Okay, so this episode wasn’t the same level of hands-down-amazing as last week’s, but it still blew the competition out of the water. Not that it’s easy to find Bunheads’ competition. It’s a show that stands out not just because of its quality but because there are simply no other shows quite like it. It fills the niche left gaping by the loss of Gilmore Girls – a show that’s just about people, without any of the high school drama, without any of the mysteries and secretiveness, and without any of the forced storylines that so frequently people teen shows these days. Its closest comparisons have to be to shows like MTV’s Awkward., but it seems increasingly likely that writer Amy Sherman has created her very own genre. And I love it.

But I got a little side-tracked there. This wasn’t as amazing as last week’s return from that interminable hiatus, but it was still great. It achieved that hard-to-come-by balance between packing a lot into 42 minutes and not feeling crowded. As is always the case with Amy Sherman’s efforts, the pace is fast and the action frequent. But I never felt like there was too much going on, or that any one aspect could easily have been forgone in exchange for some breathing room. In fact, it was enough to make me wonder if the only reason her characters talk so fast is so that they can fit all the fantastic material into the 42-minute format.

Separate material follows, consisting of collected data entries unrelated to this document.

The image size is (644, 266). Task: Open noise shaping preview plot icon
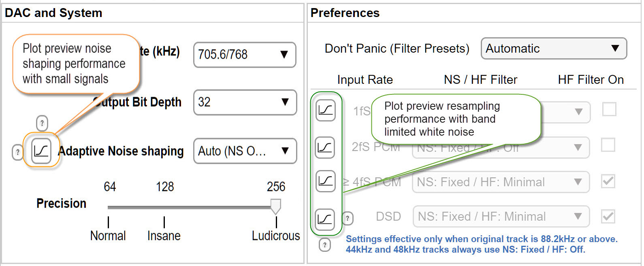[x=41, y=151]
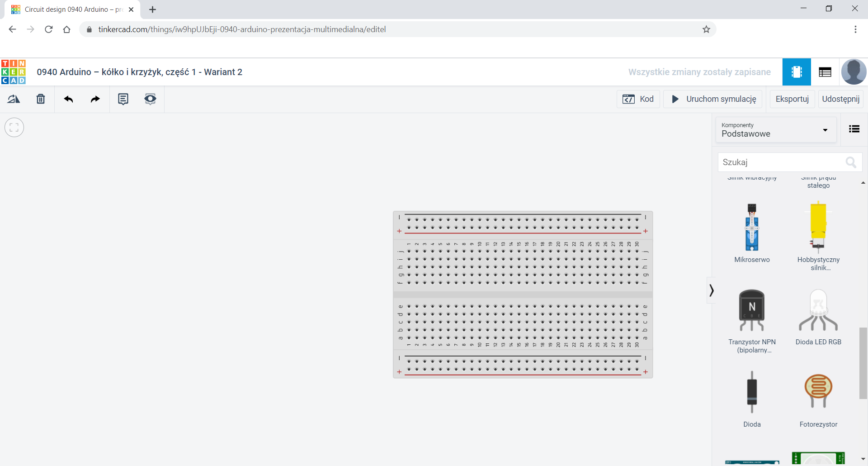Toggle component list view icon
868x466 pixels.
[x=854, y=129]
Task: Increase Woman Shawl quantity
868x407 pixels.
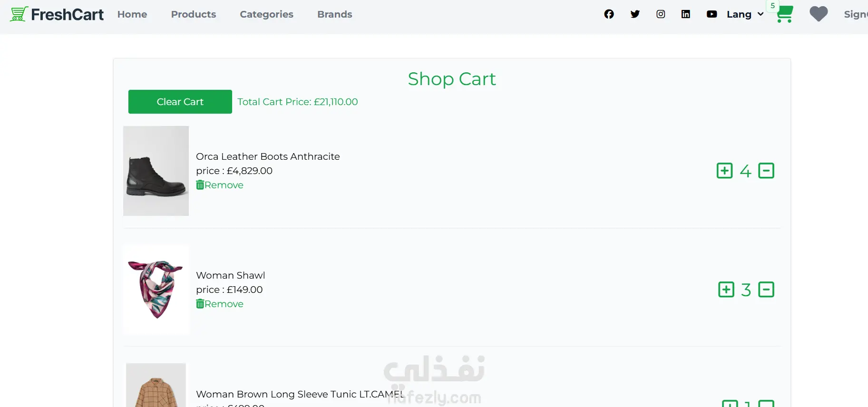Action: pyautogui.click(x=726, y=290)
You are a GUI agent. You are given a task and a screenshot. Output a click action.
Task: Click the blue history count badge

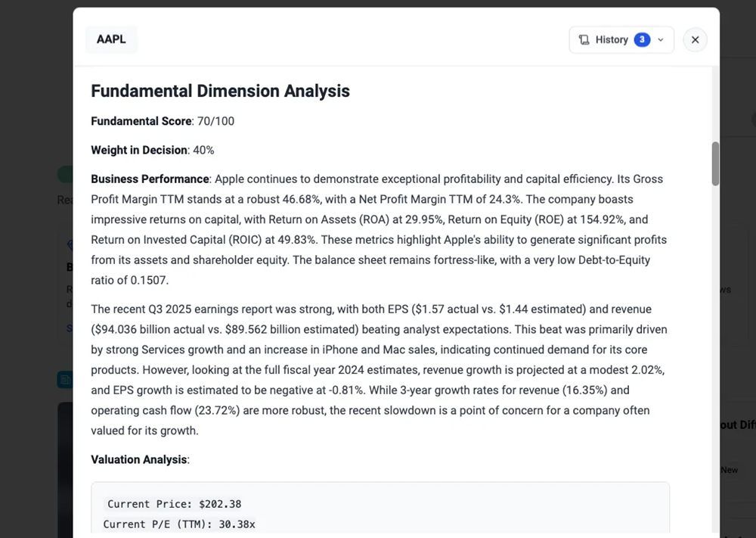[x=641, y=40]
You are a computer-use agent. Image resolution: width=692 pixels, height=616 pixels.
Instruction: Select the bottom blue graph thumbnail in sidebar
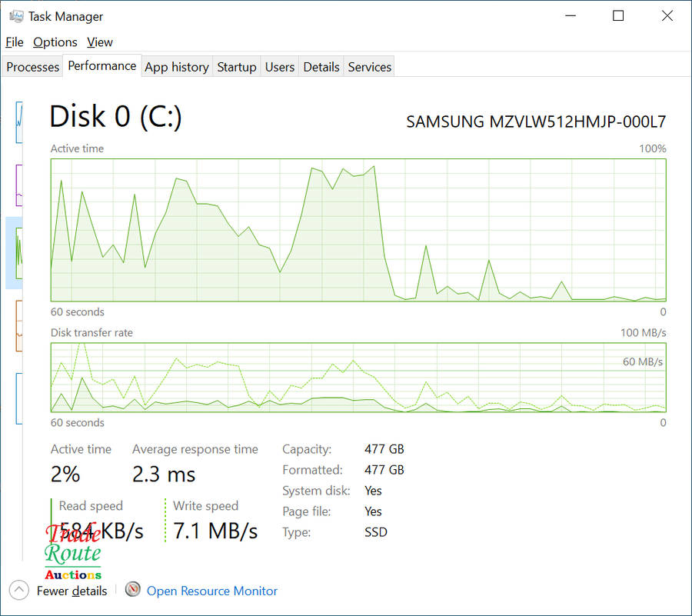pyautogui.click(x=18, y=398)
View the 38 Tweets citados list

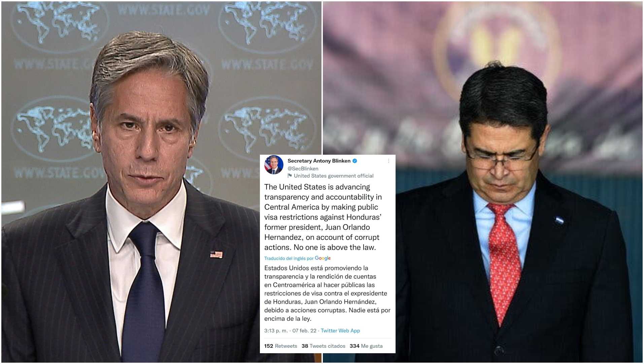coord(324,346)
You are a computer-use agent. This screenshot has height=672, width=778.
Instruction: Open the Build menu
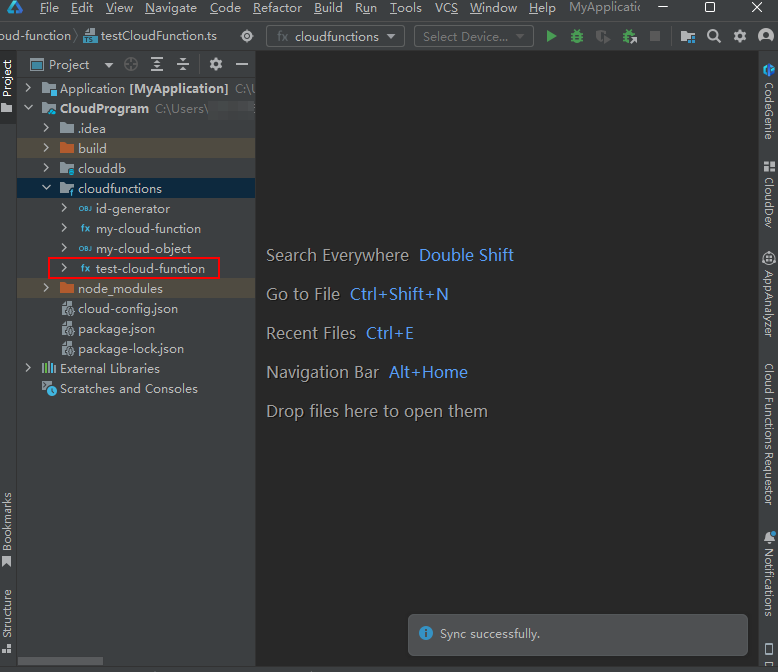coord(328,8)
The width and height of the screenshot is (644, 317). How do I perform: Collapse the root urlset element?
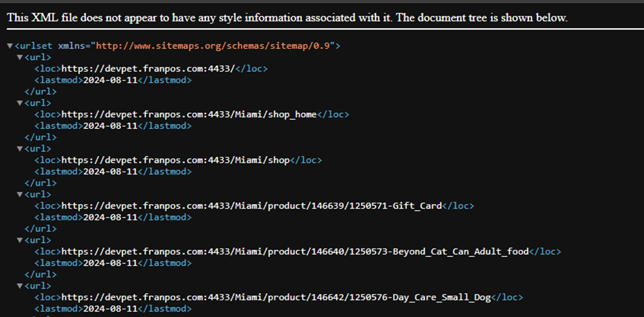(10, 46)
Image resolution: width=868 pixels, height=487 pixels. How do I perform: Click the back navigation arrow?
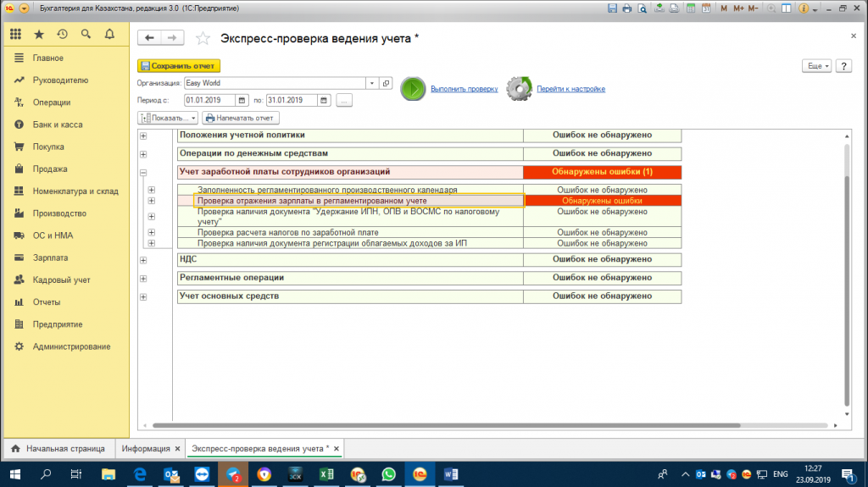pos(149,37)
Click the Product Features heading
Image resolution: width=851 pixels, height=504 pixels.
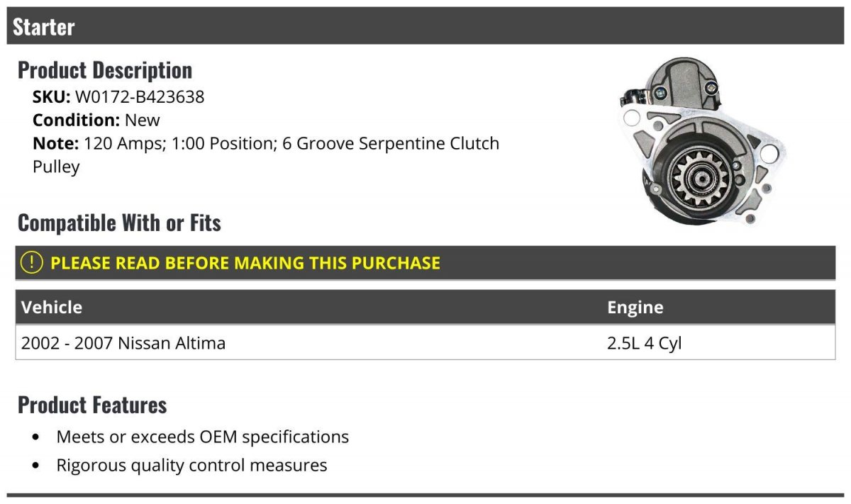click(x=92, y=405)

We branched out a little from ballet this week to take a closer look at the girls’ school. This was a welcome break and gave us a chance to stray away from the studio before we get too bored of it. No one could ever complain about opening a show’s universe up to the audience a little more. But with this new location Sherman runs the risk of turning her show into something more suited to The CW so, hopefully, this week’s trip over high school way was just a plot device to introduce us to Ginny’s new love interest and Sasha’s new nemesis, not an indication of things to come.

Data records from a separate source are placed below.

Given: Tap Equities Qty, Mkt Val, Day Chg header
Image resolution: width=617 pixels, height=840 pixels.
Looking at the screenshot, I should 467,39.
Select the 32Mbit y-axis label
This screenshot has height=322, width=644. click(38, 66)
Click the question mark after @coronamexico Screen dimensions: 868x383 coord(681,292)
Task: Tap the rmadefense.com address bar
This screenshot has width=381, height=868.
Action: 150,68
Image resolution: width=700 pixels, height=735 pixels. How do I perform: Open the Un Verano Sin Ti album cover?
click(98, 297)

Though it might just be, as this week did seem to be the week of shaking things up. While Boo and Carl both ‘met the parents’ and, because of it, grew closer and more stable as a couple (I can’t love Carl enough as a character), everything else was a little more up in the air. Truly has been locked out of her store by the landlady (who is, incidentally, the sister from whom she ‘stole’ Hubble; played by Liza Weil, Scandal, Gilmore Girls, ER) and is, as a result, using Michelle’s house as a dress shop. Those two new students – brother and sister, Frankie (relative newcomer Niko Pipaj) and Cozette (Jeanine Mason, The Bling Ring) – promise to make things interesting in Paradise, giving Ginny someone to moon over and Sasha someone bizarrely accomplished to compete with. And, most drastic shake up of all, Sasha’s parents have split up for good. Her father is moving to San Jose with his boyfriend, and her mother is moving back to LA. Sasha is, so far, refusing to go with either of them and is determined to finish out high school in Paradise.

Will she convince Michelle to become her adoptive mother until she finishes school? It seems the most likely scenario, but only time will tell. – K


“There’s no whale in The Great Gatsby.”

“Are you joking? Where the hell is this stinker going if there’s no whale?”

– Sasha, Melanie

PS Someone as accomplished as Cozette is usually, in shows like this, incredibly smug and annoying, and this is no exception. But, damn. That girl can dance.